• **What to produce**: Could you print the lines below exactly, from the one holding "Task: Tap the battery status icon" through the last line, with no other output?
* * *
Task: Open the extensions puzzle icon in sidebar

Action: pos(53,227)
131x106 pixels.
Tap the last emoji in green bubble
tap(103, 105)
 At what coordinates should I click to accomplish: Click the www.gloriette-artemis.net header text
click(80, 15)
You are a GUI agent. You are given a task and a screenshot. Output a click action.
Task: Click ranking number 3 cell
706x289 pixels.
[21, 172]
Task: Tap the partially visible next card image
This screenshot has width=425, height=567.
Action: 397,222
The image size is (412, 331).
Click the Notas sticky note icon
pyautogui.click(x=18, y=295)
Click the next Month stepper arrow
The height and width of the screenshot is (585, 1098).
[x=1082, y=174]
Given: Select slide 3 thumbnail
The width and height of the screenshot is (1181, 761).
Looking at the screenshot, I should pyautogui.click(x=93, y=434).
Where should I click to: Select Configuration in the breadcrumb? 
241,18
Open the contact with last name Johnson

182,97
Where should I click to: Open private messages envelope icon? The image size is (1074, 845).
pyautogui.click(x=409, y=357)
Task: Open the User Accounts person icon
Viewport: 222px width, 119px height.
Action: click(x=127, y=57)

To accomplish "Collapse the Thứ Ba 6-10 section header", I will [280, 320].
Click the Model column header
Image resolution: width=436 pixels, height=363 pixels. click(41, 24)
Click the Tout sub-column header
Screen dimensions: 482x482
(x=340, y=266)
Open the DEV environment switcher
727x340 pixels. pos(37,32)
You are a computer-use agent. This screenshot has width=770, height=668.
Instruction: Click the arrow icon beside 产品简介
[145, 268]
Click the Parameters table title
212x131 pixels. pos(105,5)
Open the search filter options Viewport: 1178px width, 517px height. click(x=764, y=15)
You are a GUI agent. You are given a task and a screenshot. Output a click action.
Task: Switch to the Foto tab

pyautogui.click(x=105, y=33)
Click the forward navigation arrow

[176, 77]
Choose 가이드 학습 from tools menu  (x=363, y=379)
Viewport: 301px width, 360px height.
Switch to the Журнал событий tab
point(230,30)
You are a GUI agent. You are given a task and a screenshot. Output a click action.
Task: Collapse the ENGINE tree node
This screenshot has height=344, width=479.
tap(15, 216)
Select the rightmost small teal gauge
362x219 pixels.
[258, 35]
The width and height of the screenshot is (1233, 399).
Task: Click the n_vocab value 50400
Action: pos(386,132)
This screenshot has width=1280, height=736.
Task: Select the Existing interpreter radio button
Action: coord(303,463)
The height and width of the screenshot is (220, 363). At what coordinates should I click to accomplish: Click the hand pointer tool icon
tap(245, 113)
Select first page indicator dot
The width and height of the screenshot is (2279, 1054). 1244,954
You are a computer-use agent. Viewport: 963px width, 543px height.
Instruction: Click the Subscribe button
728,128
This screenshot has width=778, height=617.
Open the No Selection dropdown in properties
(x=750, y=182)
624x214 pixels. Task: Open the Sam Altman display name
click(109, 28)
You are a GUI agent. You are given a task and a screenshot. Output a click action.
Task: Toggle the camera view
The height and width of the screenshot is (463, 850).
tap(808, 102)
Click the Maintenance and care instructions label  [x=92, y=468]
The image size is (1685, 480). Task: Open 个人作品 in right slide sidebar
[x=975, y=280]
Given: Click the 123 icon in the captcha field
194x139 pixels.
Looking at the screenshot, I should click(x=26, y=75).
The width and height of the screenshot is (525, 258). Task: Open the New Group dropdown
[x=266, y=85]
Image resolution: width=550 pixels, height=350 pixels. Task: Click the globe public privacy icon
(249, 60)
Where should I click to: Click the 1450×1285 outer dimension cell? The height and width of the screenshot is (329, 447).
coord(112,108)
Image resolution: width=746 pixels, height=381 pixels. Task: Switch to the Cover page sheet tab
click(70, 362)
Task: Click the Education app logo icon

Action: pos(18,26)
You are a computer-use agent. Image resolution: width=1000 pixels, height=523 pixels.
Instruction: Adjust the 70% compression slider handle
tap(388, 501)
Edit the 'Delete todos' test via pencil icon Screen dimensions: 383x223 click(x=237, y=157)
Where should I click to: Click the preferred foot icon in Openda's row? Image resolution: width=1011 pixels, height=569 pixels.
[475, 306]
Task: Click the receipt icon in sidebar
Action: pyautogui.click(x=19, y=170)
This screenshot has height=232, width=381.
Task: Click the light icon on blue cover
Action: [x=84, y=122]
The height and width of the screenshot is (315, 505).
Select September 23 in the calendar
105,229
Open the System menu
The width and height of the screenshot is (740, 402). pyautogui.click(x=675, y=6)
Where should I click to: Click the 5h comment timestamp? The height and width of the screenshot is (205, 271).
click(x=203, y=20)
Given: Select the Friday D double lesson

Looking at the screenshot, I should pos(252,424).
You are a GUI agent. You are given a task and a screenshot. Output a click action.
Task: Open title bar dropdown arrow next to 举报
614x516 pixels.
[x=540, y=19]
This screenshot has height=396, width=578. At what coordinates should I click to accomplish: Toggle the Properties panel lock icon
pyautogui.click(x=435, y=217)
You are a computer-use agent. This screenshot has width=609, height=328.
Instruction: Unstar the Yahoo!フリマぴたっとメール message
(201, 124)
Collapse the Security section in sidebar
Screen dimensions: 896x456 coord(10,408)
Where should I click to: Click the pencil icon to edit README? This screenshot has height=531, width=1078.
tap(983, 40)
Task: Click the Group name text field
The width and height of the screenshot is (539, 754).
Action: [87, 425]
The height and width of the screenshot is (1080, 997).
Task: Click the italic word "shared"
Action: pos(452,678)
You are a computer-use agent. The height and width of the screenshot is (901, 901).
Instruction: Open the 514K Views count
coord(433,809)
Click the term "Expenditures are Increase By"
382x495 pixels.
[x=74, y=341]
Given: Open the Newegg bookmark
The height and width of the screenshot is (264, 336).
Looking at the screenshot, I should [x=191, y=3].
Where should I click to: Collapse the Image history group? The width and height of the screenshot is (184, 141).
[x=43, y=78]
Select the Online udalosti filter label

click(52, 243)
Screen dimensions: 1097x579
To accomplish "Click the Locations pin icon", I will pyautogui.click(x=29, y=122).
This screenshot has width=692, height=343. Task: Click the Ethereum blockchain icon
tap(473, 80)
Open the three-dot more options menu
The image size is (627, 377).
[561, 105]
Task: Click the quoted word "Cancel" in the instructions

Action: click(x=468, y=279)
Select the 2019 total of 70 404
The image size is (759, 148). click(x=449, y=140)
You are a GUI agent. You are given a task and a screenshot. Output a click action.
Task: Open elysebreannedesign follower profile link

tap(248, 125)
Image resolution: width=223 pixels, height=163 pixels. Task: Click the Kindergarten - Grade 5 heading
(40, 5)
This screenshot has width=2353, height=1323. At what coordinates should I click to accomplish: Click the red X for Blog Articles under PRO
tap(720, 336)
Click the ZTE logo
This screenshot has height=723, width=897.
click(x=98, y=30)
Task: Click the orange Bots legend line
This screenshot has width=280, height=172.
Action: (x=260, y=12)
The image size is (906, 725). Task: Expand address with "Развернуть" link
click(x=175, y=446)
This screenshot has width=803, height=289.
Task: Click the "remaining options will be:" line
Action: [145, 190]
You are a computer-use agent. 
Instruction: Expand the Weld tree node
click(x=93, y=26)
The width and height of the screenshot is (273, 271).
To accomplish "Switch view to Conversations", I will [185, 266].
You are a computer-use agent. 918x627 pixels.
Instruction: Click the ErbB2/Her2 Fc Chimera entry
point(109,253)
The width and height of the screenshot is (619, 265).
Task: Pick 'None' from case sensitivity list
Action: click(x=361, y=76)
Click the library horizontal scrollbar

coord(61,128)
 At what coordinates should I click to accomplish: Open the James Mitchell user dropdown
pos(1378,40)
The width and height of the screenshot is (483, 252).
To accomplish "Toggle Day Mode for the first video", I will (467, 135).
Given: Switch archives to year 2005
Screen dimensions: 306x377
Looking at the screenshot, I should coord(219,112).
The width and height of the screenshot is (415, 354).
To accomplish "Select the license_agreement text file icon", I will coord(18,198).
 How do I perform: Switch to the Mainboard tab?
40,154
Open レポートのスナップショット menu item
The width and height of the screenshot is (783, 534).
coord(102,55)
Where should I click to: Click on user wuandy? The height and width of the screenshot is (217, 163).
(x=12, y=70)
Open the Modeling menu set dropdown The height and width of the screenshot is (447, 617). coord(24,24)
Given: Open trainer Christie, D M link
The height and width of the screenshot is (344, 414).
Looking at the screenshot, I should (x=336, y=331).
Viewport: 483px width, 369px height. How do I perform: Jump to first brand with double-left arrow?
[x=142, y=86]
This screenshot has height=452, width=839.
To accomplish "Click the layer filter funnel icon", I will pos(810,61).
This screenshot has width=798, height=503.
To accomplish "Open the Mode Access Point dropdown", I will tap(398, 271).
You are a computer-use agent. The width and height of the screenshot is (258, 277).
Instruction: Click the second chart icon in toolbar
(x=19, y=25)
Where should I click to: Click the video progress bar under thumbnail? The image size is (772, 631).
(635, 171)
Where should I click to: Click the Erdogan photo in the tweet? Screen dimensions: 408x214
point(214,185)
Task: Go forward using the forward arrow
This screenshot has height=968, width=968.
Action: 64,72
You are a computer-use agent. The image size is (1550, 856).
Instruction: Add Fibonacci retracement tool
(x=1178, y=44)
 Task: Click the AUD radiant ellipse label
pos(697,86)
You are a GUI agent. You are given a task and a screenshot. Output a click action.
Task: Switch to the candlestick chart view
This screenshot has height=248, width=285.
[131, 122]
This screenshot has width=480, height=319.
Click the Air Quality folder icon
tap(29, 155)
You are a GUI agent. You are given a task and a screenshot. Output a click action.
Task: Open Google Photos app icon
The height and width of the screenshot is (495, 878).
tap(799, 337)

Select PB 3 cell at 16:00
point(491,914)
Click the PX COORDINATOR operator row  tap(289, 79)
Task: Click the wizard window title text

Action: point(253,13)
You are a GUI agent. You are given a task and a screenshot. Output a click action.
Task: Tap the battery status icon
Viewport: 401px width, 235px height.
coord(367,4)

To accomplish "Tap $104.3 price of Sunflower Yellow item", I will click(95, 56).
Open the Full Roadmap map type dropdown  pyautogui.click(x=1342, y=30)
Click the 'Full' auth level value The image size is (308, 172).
* * *
• **Output of the exercise**:
Task: Tap the battery status icon
Viewport: 401px width, 235px height.
coord(367,4)

To accomplish "Tap $104.3 price of Sunflower Yellow item", I will click(95, 56).
Open the Full Roadmap map type dropdown  pyautogui.click(x=1342, y=30)
Click the 'Full' auth level value The image size is (308, 172).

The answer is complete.